(Stored records)
──────────────────────────────

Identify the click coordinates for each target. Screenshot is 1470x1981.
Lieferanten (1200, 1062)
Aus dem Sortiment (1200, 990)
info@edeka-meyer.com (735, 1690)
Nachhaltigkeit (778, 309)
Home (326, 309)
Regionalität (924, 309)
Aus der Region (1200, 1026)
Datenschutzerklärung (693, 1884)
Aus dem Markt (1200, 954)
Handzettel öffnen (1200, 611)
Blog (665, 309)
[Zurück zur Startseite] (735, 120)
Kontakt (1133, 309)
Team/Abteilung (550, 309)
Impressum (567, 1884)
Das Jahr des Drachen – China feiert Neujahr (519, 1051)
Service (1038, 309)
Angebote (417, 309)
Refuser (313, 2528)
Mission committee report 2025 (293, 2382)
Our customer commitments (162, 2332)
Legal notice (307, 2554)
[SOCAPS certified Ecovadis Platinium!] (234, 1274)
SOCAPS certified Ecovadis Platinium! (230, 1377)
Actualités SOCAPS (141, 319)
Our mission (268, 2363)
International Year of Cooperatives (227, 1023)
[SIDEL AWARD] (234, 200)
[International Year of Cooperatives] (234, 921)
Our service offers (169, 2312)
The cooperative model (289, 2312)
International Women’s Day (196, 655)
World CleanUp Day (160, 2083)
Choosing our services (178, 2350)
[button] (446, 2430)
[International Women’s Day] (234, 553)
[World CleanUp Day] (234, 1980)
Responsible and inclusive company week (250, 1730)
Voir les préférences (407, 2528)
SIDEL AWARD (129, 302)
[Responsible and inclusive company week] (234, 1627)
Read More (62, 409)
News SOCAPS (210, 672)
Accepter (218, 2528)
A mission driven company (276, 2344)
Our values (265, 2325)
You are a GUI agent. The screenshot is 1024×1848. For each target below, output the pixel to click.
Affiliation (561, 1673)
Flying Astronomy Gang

──────────────────────────────

▶ WHAT TO PRODUCE: Please output only the lines from the first line of the entries through the line with "Service (1038, 309)", both included, exactly as written.

▶ WRITTEN SOLUTION:
Identify the click coordinates for each target. Screenshot is 1470x1981.
Lieferanten (1200, 1062)
Aus dem Sortiment (1200, 990)
info@edeka-meyer.com (735, 1690)
Nachhaltigkeit (778, 309)
Home (326, 309)
Regionalität (924, 309)
Aus der Region (1200, 1026)
Datenschutzerklärung (693, 1884)
Aus dem Markt (1200, 954)
Handzettel öffnen (1200, 611)
Blog (665, 309)
[Zurück zur Startseite] (735, 120)
Kontakt (1133, 309)
Team/Abteilung (550, 309)
Impressum (567, 1884)
Das Jahr des Drachen – China feiert Neujahr (519, 1051)
Service (1038, 309)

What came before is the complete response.